Village and civil parish in Nottinghamshire, England

Wellow is a village in Nottinghamshire, England. According to the 2001 census it had a population of 444, increasing to 470 at the 2011 census, but falling slightly to 463 at the 2021 census.

It has a village green and a maypole, which is still in use. The parish church of St Swithin is 12th century, which was restored, with a new chancel, in 1878–9. On the east and south sides of the village are the remains of a defensive ditch, which originally encircled the village. To the south is the deserted medieval village of Grimston, which now forms part of the Manor of Wellow. To the north east is Jordan Castle, a Norman ringwork consisting of a circular earthwork surrounded by a bank and ditch.

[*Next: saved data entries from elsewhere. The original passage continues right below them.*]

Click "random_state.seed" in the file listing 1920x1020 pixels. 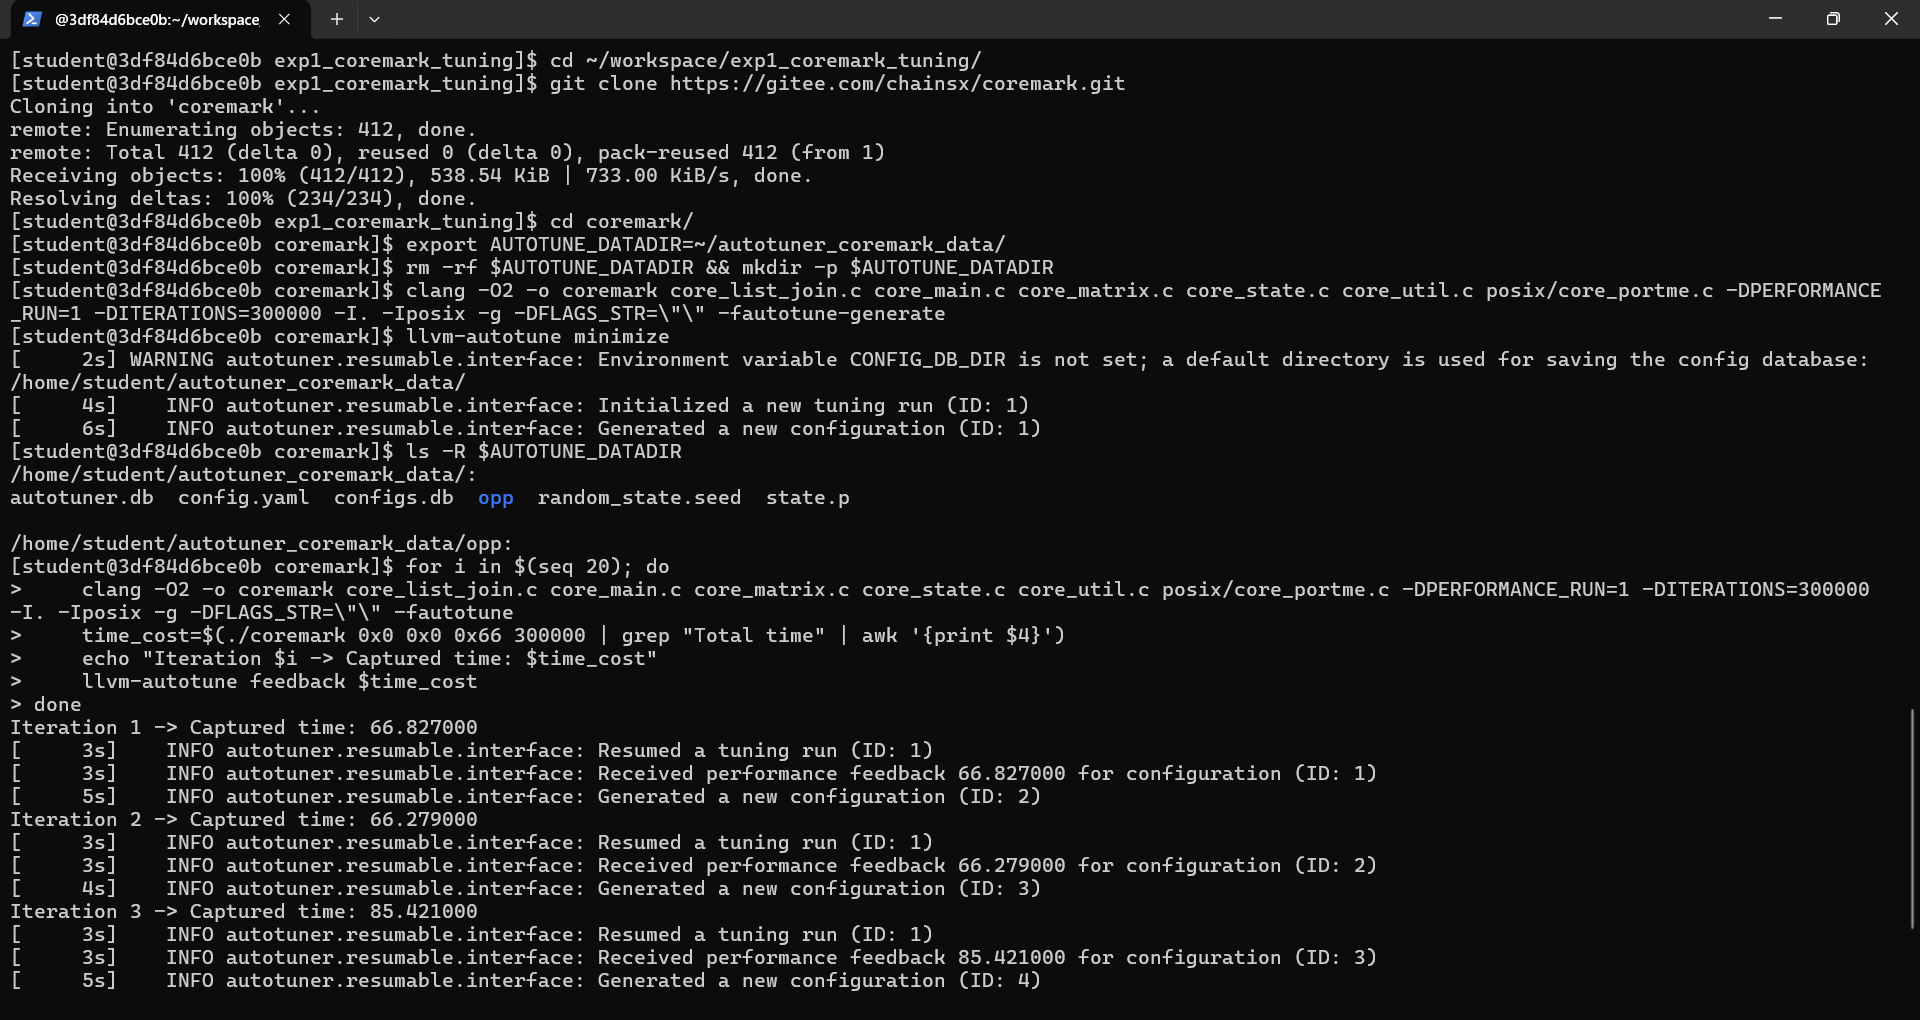click(639, 498)
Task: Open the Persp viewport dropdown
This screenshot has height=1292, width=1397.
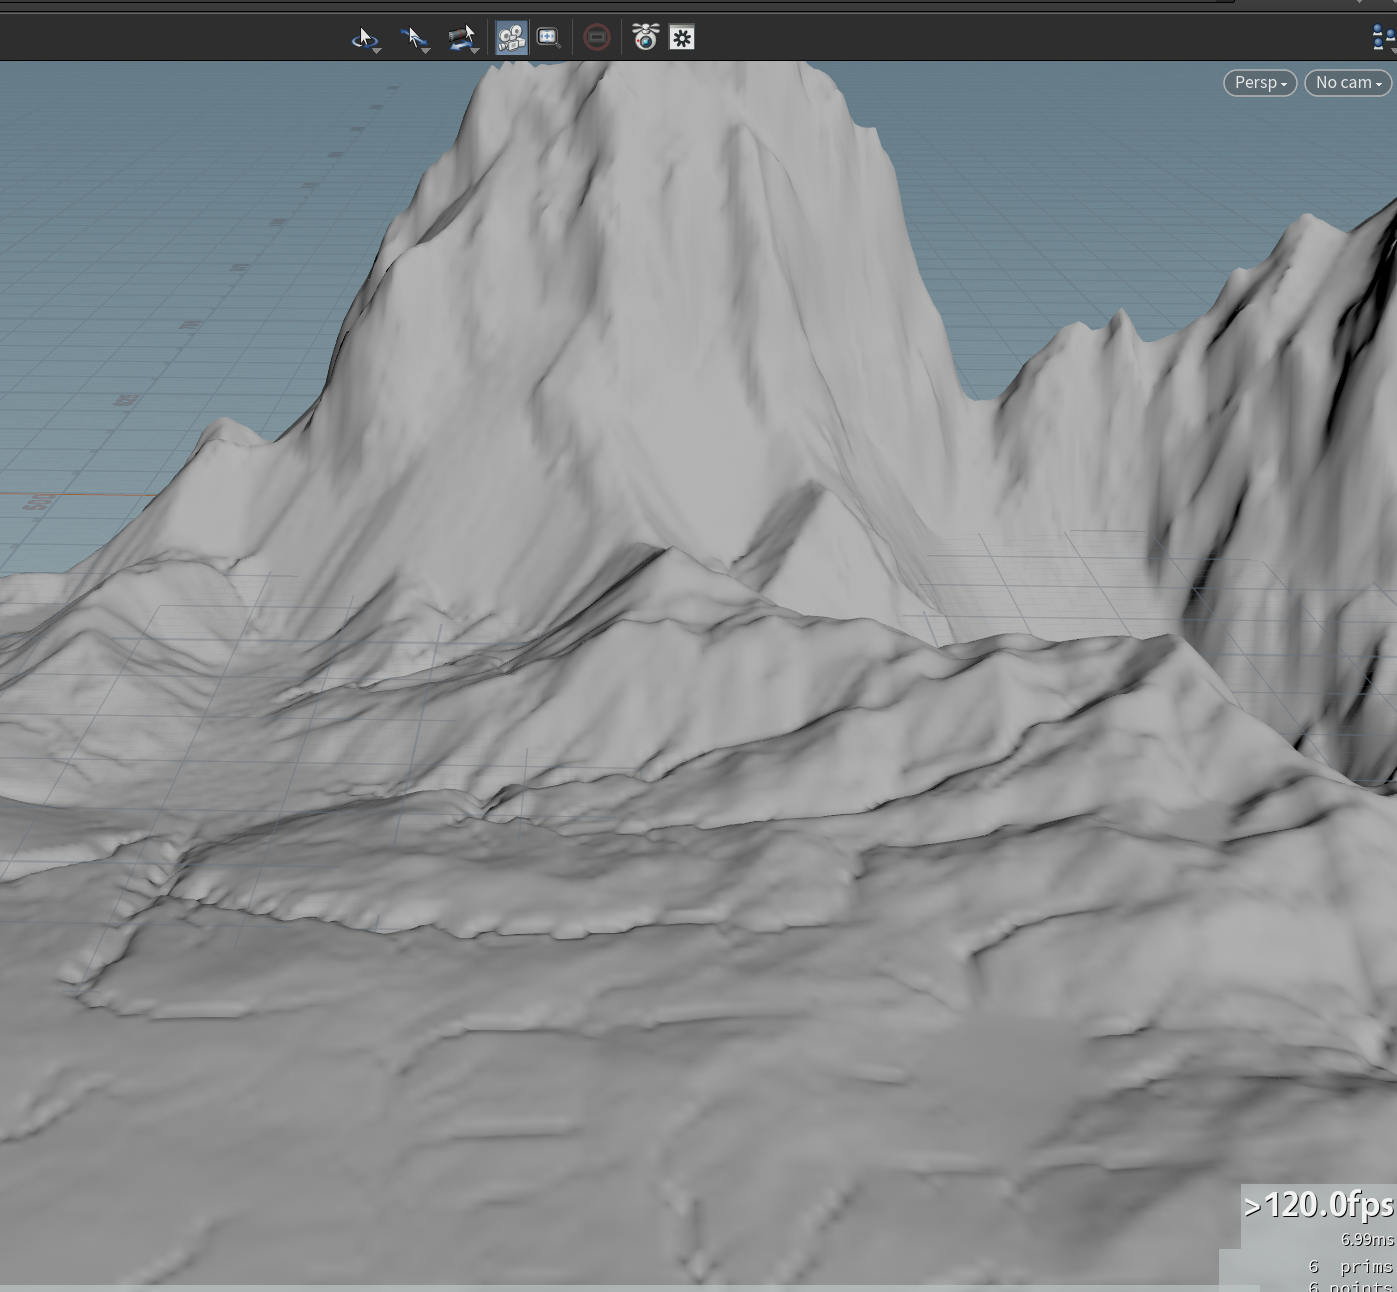Action: 1260,83
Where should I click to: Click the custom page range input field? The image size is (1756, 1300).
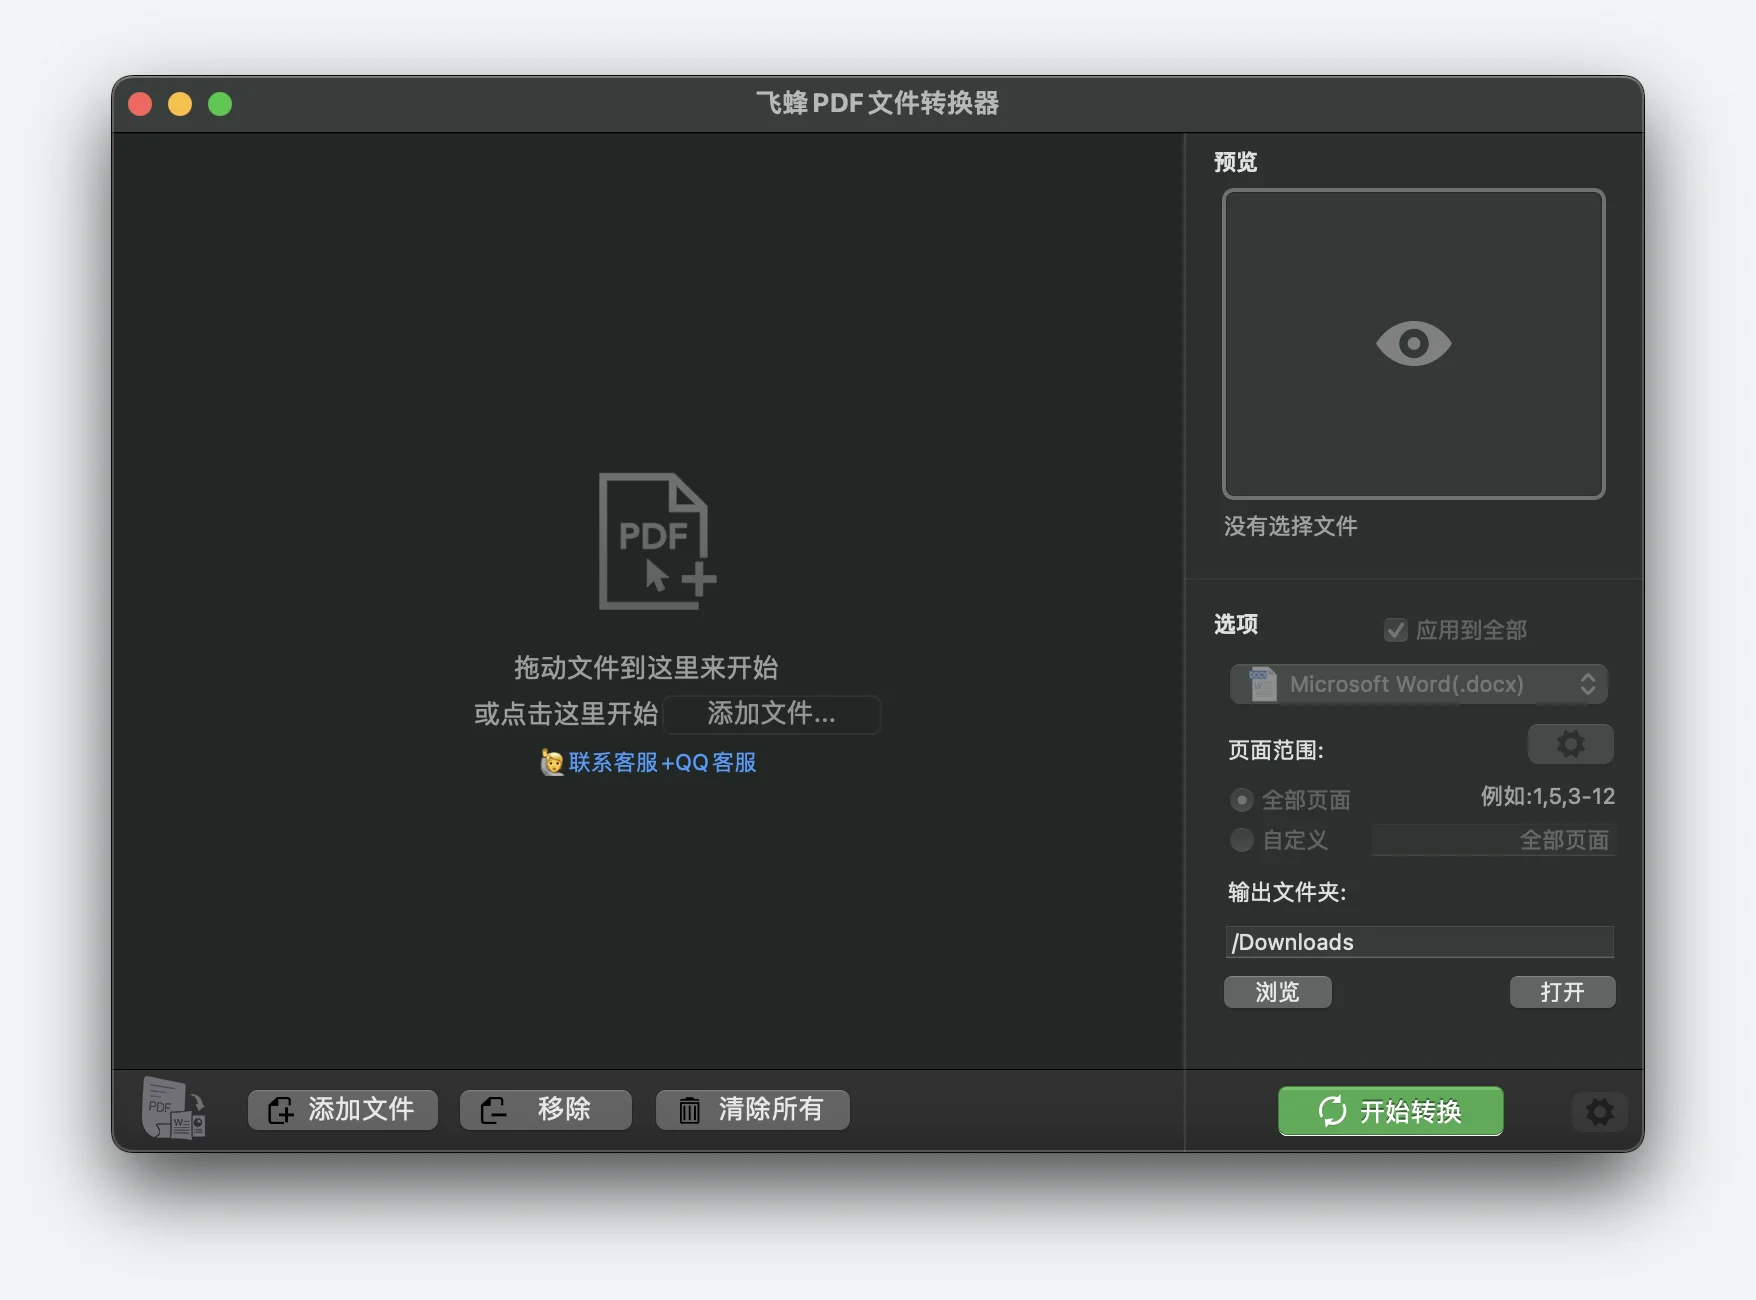tap(1493, 840)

Wellow also has, in Wellow Park, the largest remaining example of ash-wych elm woodland in Nottinghamshire.

==History of The Lordship of the Manor of Wellow==

The manors of Wellow and Grimston have anciently been held by the lords of Jordon Castle, and the lords of the manor of Wellow

In 1290 Richard Foliot, Knight of Jordon Castle had the rights of Stallage of the market and fair on St. Swithuns day valued at 40s yearly in Wellow.

Jordan Foliot, Baron de Foliot, Lord of Jordon Castle was granted the power to embattle his dwelling at Jordon Castle, he was the Lord of the manor of Grimston, and Wellow, and of Besthorpe, with the Soc of Grimston, and its members, in Kirton Schidrintune, in Willoughby, and Walesby, in Besthorpe, and Carleton, and in Franesfeild.

Cratley and Walesby have been held as Sub Manor of Wellow and Grimston.

There was an assize in the time of King John, between the Abbot of Rufford, and William, son of Robert, and others, concerning Common of Pasture in Wellow and Grimston, The Abbot pleaded that they could not claim nor have any common of pasture in the pasture of the said Abbot, nor he in theirs, because the said lands and pastures were granted from lands of divers Baronies (or lordships) viz. of the Barony of Robert de Cauz, and the Barony of Gilbert de Gant, and that bounds were made between them, that neither Barony could have Common of Pasture in the other, and produced the letters of King John, which testified to these facts.

Wellow is reputed to have the second largest acreage of registered common land north of Watford, over parts of which the Wellow toftholders still have grazing rights.

The village is associated with Robin Hood. An historian has claimed Robin Hood was a pseudonym by which the ancient Lords of Wellow were once known.